TASKS AND EXERCISES:
(a) In the message about Log4J naming, which class name does the writer consider less likely than Category to clash with other classes in a software system?
(b) Update the passage of the message about Log4J naming from "More important are" up to and including "can be valuable." so that "migration" is replaced by "transition".
(c) Translate this sentence from the message about Log4J naming into Spanish: "Making migration and drop-in replacement easy can be valuable."

Hi,

I'd just like to note that I've found it common for the Log4J Category
to clash with one of my own classes named Category. As you note, the
meaning of Logger is overloaded but I think that Logger is less likely
to clash in a software system than Category. (This problem is of course
easily worked around by the standard practice of prefixing one's class
names with some constant which is necessary in many cases anyway for
lack of a powerful module system in Java.)

More important are semantics. As a programmer I want to send a message
to the logging subsystem. In that respect statements like
Logger.trace(foo) more closely describe my (the programmer's) intention
than Category.trace(foo). Category effectively exposes implementation
details that I would rather like to see abstracted away.

Third, there may or may not be merit in mimicking the Sun API as closely
as possible. From direct experience I know that Sun APIs, as inferior as
the may be, tend to become defacto standards. Making migration and
drop-in replacement easy can be valuable.

RECORDED DATA:

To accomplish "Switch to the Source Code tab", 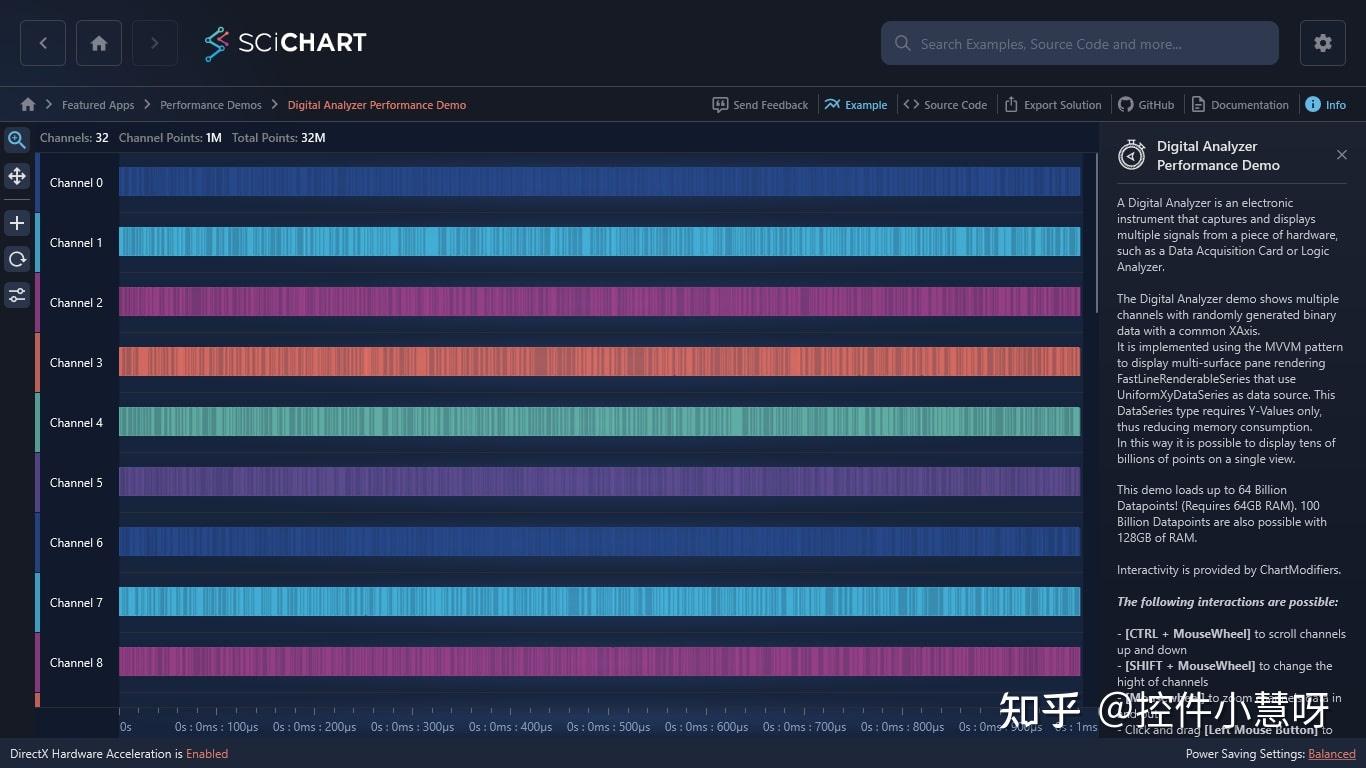I will (945, 104).
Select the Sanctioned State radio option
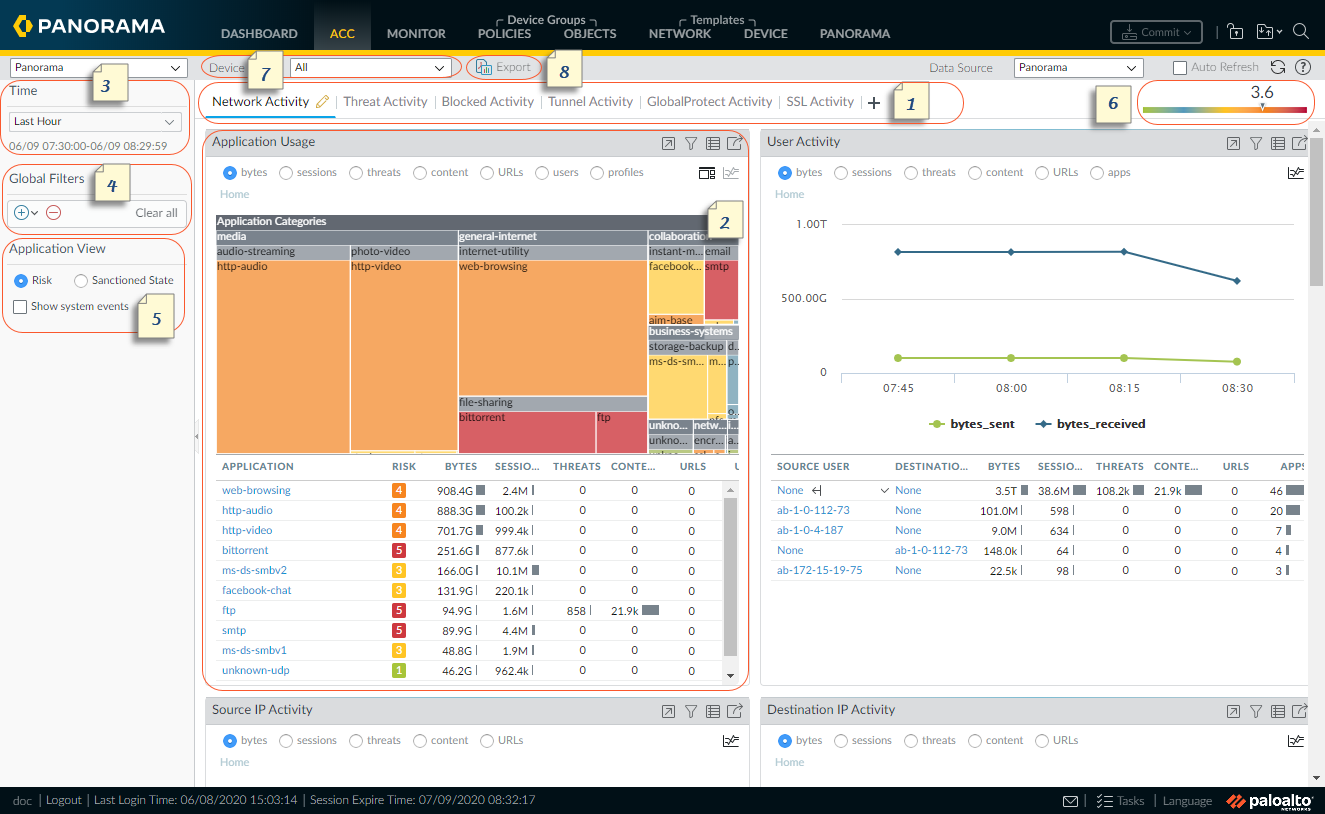Viewport: 1325px width, 814px height. point(81,281)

REPLIES:
(a) Logger.

(b)
More important are semantics. As a programmer I want to send a message
to the logging subsystem. In that respect statements like
Logger.trace(foo) more closely describe my (the programmer's) intention
than Category.trace(foo). Category effectively exposes implementation
details that I would rather like to see abstracted away.

Third, there may or may not be merit in mimicking the Sun API as closely
as possible. From direct experience I know that Sun APIs, as inferior as
the may be, tend to become defacto standards. Making transition and
drop-in replacement easy can be valuable.

(c) Facilitar la migración y el reemplazo directo puede ser valioso.